Dean Wareham fait partie de ces artistes qui n'ont jamais cherché à se mettre en avant. Il aura donc fallu attendre qu'il passe le cap de la cinquantaine et des 25 ans de carrière pour se lancer enfin dans la réalisation d'un album solo. Mais l’attente valait la peine, car l'Américain né en Nouvelle-Zélande livre ici un remarquable LP.
Si ce nom ne vous dit rien, les groupes au sein desquels il a évolué sont pourtant des icônes pour bon nombre de fans de rock indépendant. En effet, il a tour à tour milité chez les fantastiques Galaxie 500 (dont les deux autres membres formeront ensuite Damon & Naomi), Luna (en compagnie de Stanley Demeski des Feelies et Justin Harwood des Chills), et enfin Dean & Britta, soit auprès de son épouse.
Une épouse dont il est à présent séparé mais qui hante les thèmes de la plupart des chansons puisque celles-ci évoquent, souvent avec humour, toujours avec honnêteté, les tensions et aléas qui surviennent inexorablement dans toute relation amoureuse de longue durée.
Après avoir publié un excellent premier maxi en 2013 ("Emancipated Hearts") qui lorgnait vers les contrées peuplées de reverb de Galaxie 500, le nouvel elpee jouit d'une production moins axée sur les effets. Rarement dans sa carrière, la voix de Wareham a été captée telle quelle, sans aucun fard. Elle n'en est que plus émouvante et se rapproche parfois étrangement de celle de Vic Chesnutt voire même de Dan Treacy (Television Personalities). "Heartless People" ou "Happy & Free" auraient d'ailleurs pu avoir été composés par ces deux génies de la chanson poignante. Précisons tout de même que votre serviteur voue un culte à ces trois artistes et que les réunir est peut-être très personnel.
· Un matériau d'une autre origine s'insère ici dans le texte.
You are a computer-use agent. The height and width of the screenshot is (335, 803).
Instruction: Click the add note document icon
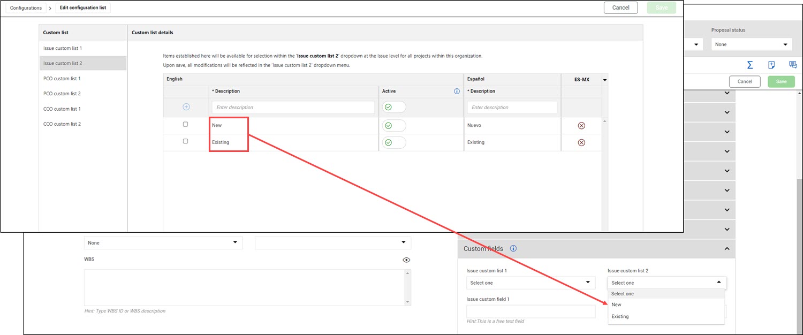point(771,65)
Soit, l'émotion est là et la production dépouillée et assez classique finalement de Jim James y est sans doute pour quelque chose. Une collaboration qui coulait de source puisque Dean est un fan inconditionnel de My Morning Jacket depuis la parution de leur premier opus.
L'album reste tout de même du pur Wareham et réjouira les aficionados. Le spectre du Velvet n'est jamais loin ("My Eyes Are Blue") et les sonorités étirées et éthérées des soli de guitare demeurent la marque de fabrique ("I Can Only Give My All", "Holding Patterns"). On épinglera enfin l'introspectif et délicat "Love Is Not A Roof Against The Rain" où Dean se demande ce qu'il a fait de sa vie dans une atmosphères très sixties.
"Dean Wareham" est un disque de chevet, intemporel. L'œuvre, à la fois romantique et sarcastique, d’un artiste qui n'a plus rien à prouver et livre son coeur à ceux qui veulent bien l'entendre. Rien n'est calculé. Une leçon de sincérité.